# AVAILABLE RECORDS
* * *

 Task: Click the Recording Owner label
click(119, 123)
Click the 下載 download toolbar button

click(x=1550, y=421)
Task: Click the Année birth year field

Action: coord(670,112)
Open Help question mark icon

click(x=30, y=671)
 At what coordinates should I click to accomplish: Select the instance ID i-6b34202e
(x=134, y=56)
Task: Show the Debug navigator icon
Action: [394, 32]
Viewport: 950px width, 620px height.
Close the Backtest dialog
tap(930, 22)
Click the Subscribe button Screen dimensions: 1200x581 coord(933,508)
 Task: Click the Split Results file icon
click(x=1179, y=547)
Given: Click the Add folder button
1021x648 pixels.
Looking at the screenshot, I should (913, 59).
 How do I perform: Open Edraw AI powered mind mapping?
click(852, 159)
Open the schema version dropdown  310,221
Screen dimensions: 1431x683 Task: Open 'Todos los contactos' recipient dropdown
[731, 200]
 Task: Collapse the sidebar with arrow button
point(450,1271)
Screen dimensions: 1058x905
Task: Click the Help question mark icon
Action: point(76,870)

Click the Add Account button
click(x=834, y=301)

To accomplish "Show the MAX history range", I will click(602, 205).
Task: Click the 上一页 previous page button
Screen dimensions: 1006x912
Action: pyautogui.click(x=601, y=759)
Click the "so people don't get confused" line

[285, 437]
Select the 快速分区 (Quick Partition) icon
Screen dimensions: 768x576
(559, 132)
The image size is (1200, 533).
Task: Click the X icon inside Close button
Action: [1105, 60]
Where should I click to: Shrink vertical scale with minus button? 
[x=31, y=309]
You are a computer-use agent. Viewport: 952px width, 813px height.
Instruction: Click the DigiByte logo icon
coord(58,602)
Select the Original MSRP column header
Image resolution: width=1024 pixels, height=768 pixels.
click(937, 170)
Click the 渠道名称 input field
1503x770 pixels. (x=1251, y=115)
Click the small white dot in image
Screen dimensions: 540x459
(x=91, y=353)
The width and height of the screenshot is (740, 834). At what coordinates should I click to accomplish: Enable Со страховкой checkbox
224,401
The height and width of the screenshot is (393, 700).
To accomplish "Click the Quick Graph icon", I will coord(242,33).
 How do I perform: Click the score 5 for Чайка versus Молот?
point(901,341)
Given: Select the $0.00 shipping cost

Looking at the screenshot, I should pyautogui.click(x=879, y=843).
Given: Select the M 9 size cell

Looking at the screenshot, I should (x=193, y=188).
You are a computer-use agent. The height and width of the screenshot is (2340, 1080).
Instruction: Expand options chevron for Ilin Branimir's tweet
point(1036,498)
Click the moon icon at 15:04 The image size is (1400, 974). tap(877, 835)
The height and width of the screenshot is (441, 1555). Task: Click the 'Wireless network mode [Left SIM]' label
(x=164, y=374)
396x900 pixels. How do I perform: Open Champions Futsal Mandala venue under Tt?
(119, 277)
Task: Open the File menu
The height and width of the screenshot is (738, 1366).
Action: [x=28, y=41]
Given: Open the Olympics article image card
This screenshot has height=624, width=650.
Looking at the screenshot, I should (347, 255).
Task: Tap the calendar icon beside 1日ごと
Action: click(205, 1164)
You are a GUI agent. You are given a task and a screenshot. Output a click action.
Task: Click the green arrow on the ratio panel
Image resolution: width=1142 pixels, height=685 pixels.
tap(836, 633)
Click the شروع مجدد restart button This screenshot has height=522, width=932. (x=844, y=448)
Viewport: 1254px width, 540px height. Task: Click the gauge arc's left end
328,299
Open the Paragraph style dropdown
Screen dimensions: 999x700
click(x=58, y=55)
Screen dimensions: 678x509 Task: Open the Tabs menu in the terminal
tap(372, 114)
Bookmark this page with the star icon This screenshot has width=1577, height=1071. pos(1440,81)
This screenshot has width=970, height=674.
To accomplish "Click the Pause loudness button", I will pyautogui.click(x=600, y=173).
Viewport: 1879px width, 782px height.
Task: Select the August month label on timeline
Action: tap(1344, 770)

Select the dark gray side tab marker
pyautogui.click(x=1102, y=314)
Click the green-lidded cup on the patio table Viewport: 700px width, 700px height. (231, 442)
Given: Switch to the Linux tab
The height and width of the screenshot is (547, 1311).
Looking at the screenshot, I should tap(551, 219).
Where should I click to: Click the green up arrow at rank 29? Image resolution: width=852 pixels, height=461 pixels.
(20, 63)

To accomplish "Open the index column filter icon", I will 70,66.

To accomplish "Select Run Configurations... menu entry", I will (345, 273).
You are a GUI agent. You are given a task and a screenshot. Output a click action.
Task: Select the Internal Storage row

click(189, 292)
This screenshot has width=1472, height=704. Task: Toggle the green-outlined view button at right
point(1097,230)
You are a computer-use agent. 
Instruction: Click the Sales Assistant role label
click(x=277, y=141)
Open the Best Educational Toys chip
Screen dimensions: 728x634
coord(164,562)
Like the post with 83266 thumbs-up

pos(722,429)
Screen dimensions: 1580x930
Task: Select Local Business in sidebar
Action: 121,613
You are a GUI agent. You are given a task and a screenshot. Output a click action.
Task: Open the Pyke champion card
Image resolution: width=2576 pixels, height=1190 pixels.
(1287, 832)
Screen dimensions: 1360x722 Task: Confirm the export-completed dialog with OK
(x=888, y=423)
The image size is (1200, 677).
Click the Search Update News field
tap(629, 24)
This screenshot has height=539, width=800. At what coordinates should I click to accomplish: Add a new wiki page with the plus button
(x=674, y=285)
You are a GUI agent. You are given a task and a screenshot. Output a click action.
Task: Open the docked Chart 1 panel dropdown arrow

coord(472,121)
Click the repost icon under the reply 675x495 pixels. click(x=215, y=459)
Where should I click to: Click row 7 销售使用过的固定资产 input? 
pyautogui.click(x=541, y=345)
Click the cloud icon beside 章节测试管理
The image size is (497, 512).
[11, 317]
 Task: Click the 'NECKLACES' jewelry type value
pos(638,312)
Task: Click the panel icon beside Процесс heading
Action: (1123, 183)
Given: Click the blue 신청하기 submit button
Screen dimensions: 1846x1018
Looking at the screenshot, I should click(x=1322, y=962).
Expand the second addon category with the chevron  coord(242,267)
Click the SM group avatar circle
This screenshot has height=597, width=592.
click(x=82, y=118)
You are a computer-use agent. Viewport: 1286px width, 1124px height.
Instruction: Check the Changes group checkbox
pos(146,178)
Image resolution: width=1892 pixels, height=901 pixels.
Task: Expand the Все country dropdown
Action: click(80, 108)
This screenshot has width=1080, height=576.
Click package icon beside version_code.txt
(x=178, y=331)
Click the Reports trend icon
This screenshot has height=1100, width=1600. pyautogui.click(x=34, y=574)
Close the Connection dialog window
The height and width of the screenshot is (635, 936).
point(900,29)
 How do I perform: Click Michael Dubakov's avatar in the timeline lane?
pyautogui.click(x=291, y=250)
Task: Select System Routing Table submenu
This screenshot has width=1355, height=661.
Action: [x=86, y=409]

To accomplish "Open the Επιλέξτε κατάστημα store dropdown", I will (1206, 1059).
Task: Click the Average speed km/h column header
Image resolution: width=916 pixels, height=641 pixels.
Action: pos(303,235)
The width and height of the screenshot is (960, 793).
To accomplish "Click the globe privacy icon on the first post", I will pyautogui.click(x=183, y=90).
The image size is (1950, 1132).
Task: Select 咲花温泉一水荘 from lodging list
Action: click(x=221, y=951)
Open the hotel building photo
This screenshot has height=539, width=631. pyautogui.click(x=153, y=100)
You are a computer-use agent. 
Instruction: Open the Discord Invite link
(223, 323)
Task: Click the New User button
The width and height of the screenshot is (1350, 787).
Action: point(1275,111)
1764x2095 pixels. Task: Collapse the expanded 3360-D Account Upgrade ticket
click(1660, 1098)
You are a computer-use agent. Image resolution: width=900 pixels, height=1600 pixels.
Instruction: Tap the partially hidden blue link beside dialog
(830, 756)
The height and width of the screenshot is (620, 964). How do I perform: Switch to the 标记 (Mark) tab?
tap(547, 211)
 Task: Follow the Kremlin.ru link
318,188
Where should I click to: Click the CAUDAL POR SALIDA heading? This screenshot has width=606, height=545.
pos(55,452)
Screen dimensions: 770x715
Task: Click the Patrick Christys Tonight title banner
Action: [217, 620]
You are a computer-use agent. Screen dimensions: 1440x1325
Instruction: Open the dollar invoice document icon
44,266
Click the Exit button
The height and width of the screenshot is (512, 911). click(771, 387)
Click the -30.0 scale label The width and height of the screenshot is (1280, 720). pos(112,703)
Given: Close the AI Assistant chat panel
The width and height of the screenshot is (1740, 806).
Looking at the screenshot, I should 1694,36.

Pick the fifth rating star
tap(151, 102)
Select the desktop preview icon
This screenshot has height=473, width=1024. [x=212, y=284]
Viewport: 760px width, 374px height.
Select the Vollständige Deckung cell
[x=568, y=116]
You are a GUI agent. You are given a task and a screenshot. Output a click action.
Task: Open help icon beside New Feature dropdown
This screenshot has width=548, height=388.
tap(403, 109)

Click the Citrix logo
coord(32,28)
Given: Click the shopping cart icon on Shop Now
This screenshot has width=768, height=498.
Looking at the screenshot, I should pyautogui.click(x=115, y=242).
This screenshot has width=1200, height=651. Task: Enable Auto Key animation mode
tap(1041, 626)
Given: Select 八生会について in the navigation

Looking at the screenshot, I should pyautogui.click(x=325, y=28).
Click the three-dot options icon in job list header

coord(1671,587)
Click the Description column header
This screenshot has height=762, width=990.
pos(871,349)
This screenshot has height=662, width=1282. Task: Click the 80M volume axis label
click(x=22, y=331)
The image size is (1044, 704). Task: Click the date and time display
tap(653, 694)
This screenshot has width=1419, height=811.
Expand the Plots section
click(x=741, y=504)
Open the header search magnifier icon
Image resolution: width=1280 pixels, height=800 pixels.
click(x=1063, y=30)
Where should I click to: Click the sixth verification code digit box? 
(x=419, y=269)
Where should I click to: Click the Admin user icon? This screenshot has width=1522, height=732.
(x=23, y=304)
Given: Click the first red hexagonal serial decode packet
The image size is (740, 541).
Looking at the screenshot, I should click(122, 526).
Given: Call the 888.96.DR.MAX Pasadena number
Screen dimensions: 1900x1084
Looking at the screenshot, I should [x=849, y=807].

* * *

# WORK INSTRUCTION
Once you reach the line with "Click the SM group avatar circle" in the data above, copy it and every line after it exactly, up to and including the line with "Task: Select System Routing Table submenu".

# SOLUTION FOR THIS EXERCISE
Click the SM group avatar circle
This screenshot has height=597, width=592.
click(x=82, y=118)
You are a computer-use agent. Viewport: 1286px width, 1124px height.
Instruction: Check the Changes group checkbox
pos(146,178)
Image resolution: width=1892 pixels, height=901 pixels.
Task: Expand the Все country dropdown
Action: click(80, 108)
This screenshot has width=1080, height=576.
Click package icon beside version_code.txt
(x=178, y=331)
Click the Reports trend icon
This screenshot has height=1100, width=1600. pyautogui.click(x=34, y=574)
Close the Connection dialog window
The height and width of the screenshot is (635, 936).
point(900,29)
 How do I perform: Click Michael Dubakov's avatar in the timeline lane?
pyautogui.click(x=291, y=250)
Task: Select System Routing Table submenu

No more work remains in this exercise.